I just don’t mean any phone call. This was the call from mummy dearest. It was the one call that most gay men dread; the call that comes from some member of the family, when they want to bring up the issue of the big M.
One of my cousins got married recently and he is about the same age as me. I did not attend because I have started skipping all extended family related events, so that when the pressure starts, I shall only have immediate family to deal with. I have also started drawing lines with immediate family, but that’s story for another day.
Anyway, so mummy dearest called me and the following conversation ensued:
Mummy Dearest: Did you hear of Ifeanyi’s (not real name) wedding? Nna, you did not come…
ME: Yes, I had an exam that day, I could not make it. (Big lie, I was with Mrs. Macaulay)
MD: The weather is so hot these days, my car AC is not working. So driving under the sun is hard. Your sister’s kids are growing really fast…
Let me tell you something about my mom; if there is an “elephant in the room” that she wants to discuss, she will keep running round the matter in circles, not knowing how to approach it until you help her bring it up. On that day however, I decided that two can play that game, as I already knew where she was headed. So I determinedly let the lead be hers to take.
MD: Nwa m, let me just say what’s on my mind. (GBAM) You know you and Ifeanyi are age mates. His wedding sef, it was his family who rallied round to make it happen for him. You are better off financially than he is, and I can also rally your sisters and brothers, and we can help you bear the cost of your wedding. Think about it, oh nna m.
ME: Yes mummy, I will think about it.
MD: There is this nurse sef that I know, very pretty and well behaved, she is a BSc nurse sef –
ME: (Cutting in) Mummy, I have to check what I am cooking. (Another big lie, I don’t cook) I will call you back tonight. (The third lie)
MD: Ngwa, I will wait for your call, but think about what I just said.
After I hung up, my heart was heavy. The dreaded call had finally come and the pressure would build from here. I sat to ponder what my options were going forward, and I came up with a few scenarios.
- Pack up and fun, just like my dear Khaleesi says; flee to somewhere far away. I however love Nigeria and, in a weird way, I still feel a strong connection to Nigeria. So NO, this may not be the option for me.
- Live the lie, marry the pretty BSc nurse and do the white picket fence with 2.5 kids. However she would be miserable and I would be miserable. My misery would spiral into depression, and seeing as I am dangerous when I am depressed, I would wake up one night and kill my wife. I will then go to jail for capital murder and my 2.5 kids will grow up without parents. Nuh-uh!

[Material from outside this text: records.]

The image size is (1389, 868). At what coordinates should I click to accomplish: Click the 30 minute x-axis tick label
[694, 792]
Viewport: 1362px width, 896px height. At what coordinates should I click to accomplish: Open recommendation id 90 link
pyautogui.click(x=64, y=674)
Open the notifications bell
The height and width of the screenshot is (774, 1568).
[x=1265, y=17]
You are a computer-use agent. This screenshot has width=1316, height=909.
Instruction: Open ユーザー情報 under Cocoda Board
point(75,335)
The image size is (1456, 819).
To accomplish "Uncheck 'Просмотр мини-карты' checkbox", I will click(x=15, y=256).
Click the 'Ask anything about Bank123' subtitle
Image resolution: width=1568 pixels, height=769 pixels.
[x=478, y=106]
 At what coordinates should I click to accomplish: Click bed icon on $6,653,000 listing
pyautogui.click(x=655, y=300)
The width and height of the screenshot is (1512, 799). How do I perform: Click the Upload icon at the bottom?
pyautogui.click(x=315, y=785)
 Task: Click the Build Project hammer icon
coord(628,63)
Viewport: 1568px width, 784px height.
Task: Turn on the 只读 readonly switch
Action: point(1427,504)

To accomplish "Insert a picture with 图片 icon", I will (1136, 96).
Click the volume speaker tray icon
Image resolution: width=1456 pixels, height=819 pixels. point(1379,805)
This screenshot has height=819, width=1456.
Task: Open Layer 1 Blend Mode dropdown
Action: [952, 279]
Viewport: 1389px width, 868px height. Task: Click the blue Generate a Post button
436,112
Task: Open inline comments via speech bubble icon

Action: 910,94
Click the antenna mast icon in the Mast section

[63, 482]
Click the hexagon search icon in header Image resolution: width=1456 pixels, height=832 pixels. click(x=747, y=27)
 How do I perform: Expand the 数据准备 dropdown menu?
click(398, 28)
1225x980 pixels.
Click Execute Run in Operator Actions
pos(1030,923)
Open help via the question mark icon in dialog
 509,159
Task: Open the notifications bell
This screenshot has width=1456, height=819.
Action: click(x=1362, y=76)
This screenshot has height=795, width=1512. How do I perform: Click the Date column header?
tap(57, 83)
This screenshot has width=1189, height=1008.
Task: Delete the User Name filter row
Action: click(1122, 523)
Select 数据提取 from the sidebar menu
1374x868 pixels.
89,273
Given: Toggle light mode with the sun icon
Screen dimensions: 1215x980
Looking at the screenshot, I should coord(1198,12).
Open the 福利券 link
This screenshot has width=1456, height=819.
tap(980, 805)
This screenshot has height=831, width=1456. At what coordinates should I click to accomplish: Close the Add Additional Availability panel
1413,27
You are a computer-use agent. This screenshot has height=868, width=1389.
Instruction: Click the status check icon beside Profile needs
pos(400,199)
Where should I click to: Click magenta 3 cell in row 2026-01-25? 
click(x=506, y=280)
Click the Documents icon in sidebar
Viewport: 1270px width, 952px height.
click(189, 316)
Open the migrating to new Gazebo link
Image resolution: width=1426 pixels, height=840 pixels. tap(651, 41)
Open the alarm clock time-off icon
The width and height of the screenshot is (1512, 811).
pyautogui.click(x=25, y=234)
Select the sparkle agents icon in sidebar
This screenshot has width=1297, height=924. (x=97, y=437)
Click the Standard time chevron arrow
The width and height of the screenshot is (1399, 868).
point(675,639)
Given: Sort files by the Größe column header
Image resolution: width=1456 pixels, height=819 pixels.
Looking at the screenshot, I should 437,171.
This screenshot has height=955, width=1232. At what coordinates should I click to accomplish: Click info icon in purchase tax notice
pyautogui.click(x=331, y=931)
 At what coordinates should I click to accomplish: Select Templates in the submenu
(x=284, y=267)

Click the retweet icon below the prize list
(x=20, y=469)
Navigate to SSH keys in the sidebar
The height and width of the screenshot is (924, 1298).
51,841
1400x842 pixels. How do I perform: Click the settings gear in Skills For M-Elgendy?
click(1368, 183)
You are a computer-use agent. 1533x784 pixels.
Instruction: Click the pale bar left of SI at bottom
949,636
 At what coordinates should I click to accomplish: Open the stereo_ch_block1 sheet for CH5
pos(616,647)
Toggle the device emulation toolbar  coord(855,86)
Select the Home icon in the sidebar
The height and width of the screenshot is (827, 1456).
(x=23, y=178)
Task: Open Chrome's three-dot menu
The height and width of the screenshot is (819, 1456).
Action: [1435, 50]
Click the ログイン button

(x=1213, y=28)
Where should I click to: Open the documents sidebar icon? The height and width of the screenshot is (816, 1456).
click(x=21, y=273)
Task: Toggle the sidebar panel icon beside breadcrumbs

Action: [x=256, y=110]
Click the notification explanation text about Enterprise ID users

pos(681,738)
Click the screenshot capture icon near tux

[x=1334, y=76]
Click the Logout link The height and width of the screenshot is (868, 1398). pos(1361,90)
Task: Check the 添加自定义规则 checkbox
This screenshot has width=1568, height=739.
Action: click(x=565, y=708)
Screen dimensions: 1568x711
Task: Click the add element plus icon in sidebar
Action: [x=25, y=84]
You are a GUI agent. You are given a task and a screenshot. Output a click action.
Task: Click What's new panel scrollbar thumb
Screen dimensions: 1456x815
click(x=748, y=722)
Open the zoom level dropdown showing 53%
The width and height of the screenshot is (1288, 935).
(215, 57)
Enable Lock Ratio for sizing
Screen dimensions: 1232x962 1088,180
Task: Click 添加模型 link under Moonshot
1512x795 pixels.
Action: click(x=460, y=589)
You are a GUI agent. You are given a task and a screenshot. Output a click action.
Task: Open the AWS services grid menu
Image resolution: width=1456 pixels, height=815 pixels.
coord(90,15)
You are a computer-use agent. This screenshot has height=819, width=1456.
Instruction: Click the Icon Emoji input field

- Marry a lesbian. I do know a few of them whom I can play the happy couple script with. The only problem would be that it would be a lie, and I would become the guy who allowed other people write his own script. No, I have listened too much to Frank Sinatra’s ‘My Way’ to do this.
- Get a paid mistress who would have kids for me – as one of my friends recently did – and have a bit of validation from friends and family. This would have been great, if not for the fact that I don’t want any kids of my own. So NO to this option as well.
What then am I left with? Single at 40? Living with my three dogs and two cats? The pressure would be crazy.
So I have decided that I will come out to my family. Not today. Not anytime soon. But sometime in the future, I will sit down with them and let them know. I will tell the truth and get them off my back. And if they decide to stay with #TeamDennis, then it’s fine. But if they decide to walk away, it’s fine too. They won’t be missed.
This will be my journey. Everyone should chart theirs.